BufferShip wait events cover the Cache Fusion path — CR block construction and cross-node transfer, plus current-block send / receive. Buffer ship cr build is attributed to the LMS process rather than the requesting backend (LMS-attributed). The Cache Fusion 2-way / 3-way protocol sits in Stage 2 spec-2.30 / 2.31 (not yet frozen).
| Event Name | Stage | Description | Typical Time |
|---|---|---|---|
Buffer ship cr build (LMS-attributed) | Stage 3 design target | LMS constructs a CR version of the block from the undo chain | 5–15 μs |
Buffer ship cr send | Stage 3 design target | CR block transmitted over IC to the requester | 2–5 μs (with RDMA) |
Buffer ship cr receive | Stage 3 design target | Backend waits for the CR block to arrive and be installed into the CR chain | 10–20 μs (2-way / 3-way) |
Buffer ship current send | Stage 3 design target | Holder LMS ships the current block to the requester | 2–5 μs |
Buffer ship current receive | Stage 3 design target | DML path receives a current block shipped from the peer | 10–18 μs |
Stage ownership: Stage 3 spec 3.12-3.13 (CR block construction / cache); depends on Stage 2 spec-2.30/2.31 Cache Fusion protocol.
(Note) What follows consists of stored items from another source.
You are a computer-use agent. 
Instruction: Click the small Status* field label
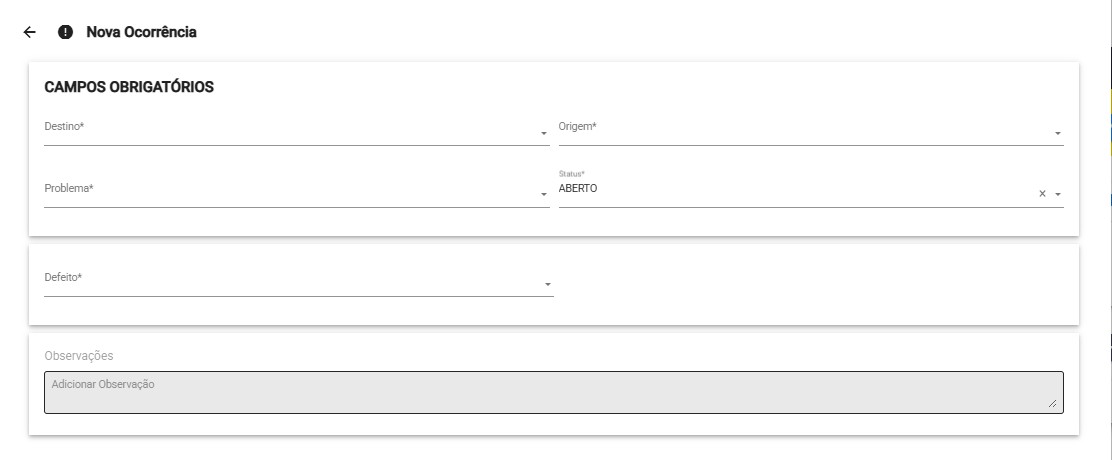point(571,174)
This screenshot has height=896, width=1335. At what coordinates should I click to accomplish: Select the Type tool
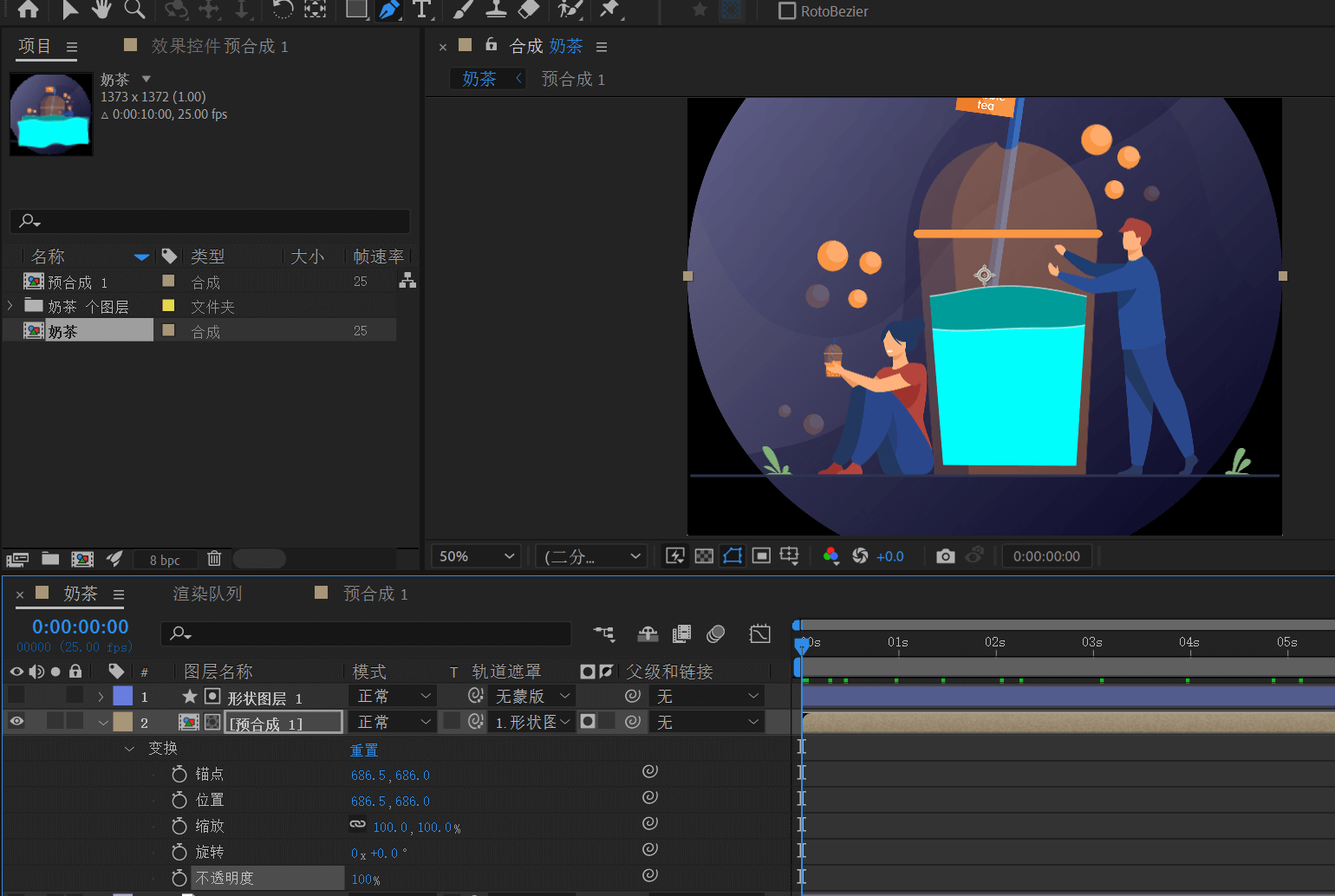point(422,10)
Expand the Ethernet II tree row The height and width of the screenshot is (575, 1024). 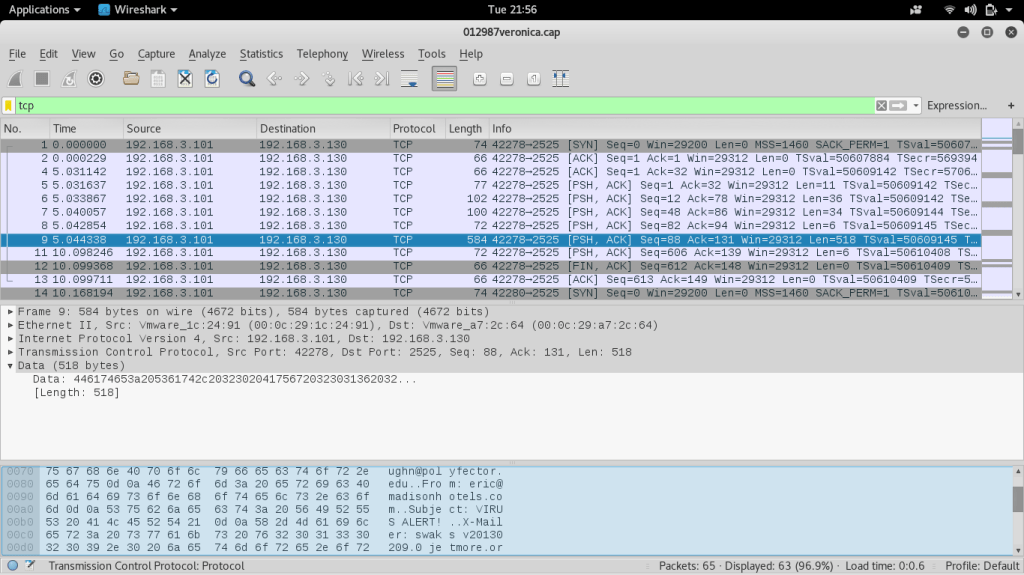10,325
SCN (System Change Number) wait events cover commit-boundary SCN flushes, in-message piggyback advancement, cross-node comparison, and broadcast. Stage 1.17 already shipped the walwriter BOC framework; Stage 2 spec-2.9-2.12 shipped SCN broadcast / piggyback / cross-instance lookup observability, but none of those paths inject the 4 SCN-taxonomy wait events.
| Event Name | Stage | Description | Typical Time |
|---|---|---|---|
SCN BOC flush wait | Stage 3 design target | Batch on Commit — commit boundary flushes the accumulated SCN advance | ~100 μs |
SCN piggyback merge (sampled) | Stage 3 design target | Inbound message carries a piggyback SCN > local_scn; CAS advance | 0.5–1 μs (sampled at 1/100) |
SCN cross-node compare | Stage 3 design target | Cross-node SCN comparison (scn_recovery_cmp(), includes LSN + node_id tie-break) | 1–3 μs |
SCN advance broadcast | Stage 3 design target | This node broadcasts its SCN advance to other nodes | 3–8 μs |
Stage ownership: Stage 3 spec 3.9 (cluster snapshot read_scn) + existing walwriter BOC framework (Stage 1). Stage 2 spec-2.9-2.12 ship observability only; no wait event wiring.
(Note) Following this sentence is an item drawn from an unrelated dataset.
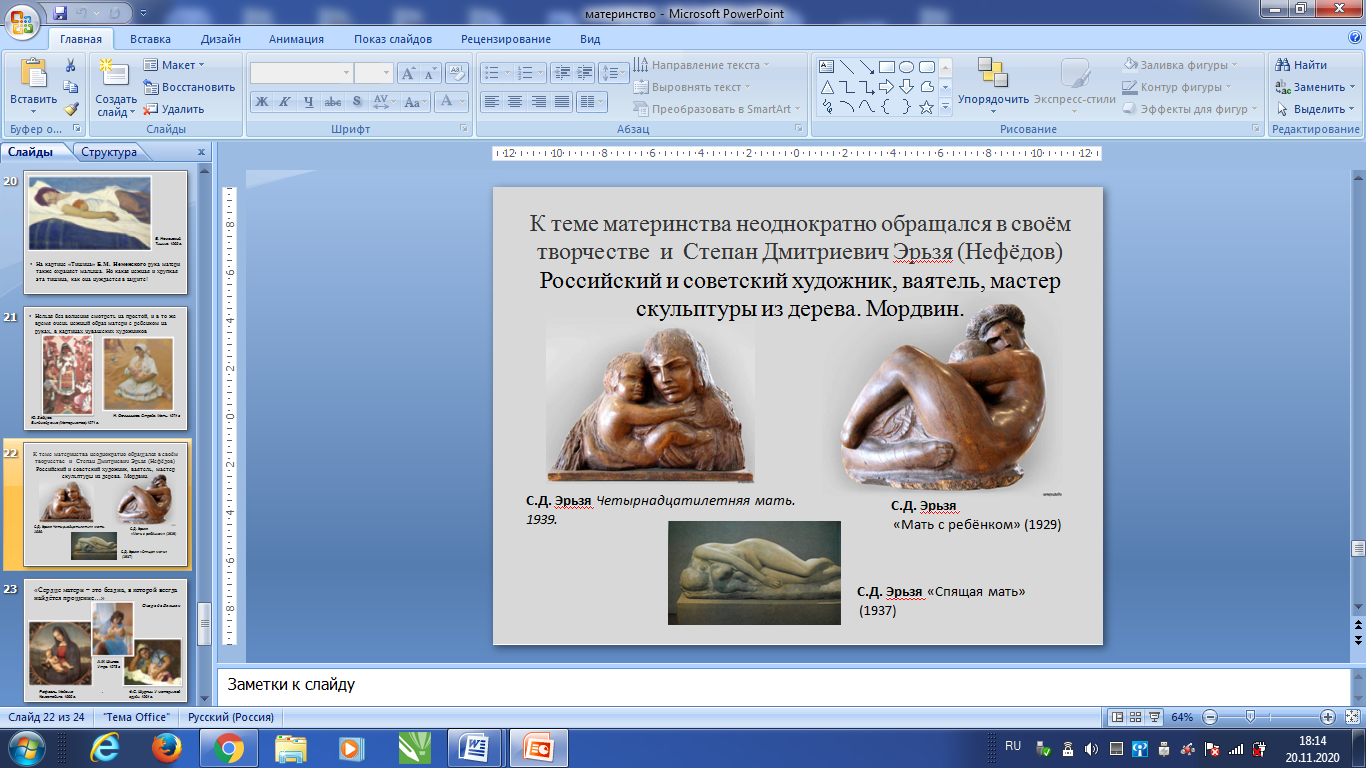Toggle italic (К) formatting
The height and width of the screenshot is (768, 1366).
[285, 101]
Reconfig wait events appear during node join / leave / failure. Detailed Freeze / Rebuild / Thaw sequencing is covered in Chapter 5. The Stage 2 reconfig minimum closure (spec-2.5 / 2.6 / 2.28 / 2.29) added one fine-grained wait event BgProcLmonReconfigTick (in the BgProc class — see §6.13), but did not implement the 5 Reconfig-taxonomy events; the real 5-phase breakdown is deferred to Stage 5 spec 5.12 (clean leave / fail-stop reconfig).
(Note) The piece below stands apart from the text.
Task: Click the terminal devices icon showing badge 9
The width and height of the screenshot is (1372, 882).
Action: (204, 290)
| Event Name | Stage | Description | Typical Time |
|---|---|---|---|
Reconfig: GRD rebuild | Stage 5 design target | Rebuild of the global resource directory after a node joins or leaves | 50–200 ms (4 nodes) / 300 ms–1 s (16 nodes) |
Reconfig: lock recovery | Stage 5 design target | Reassignment / release of global locks held by a failed node | 20–100 ms |
Reconfig: fence wait | Stage 5 design target | Wait for fence-lite self-isolation to take effect or voting disk lease to expire | 1–5 s |
Reconfig: master selection | Stage 5 design target | Coordinator elected via min(survivor_set) | 1–10 ms |
Reconfig: barrier wait | Stage 5 design target | All active nodes reach the global barrier synchronization point | 10–100 ms |
Stage ownership: Stage 5 spec 5.12-5.14 (reconfig + node join / leave). The Stage 2 reconfig minimum closure timing belongs to BgProcLmonReconfigTick in §6.13.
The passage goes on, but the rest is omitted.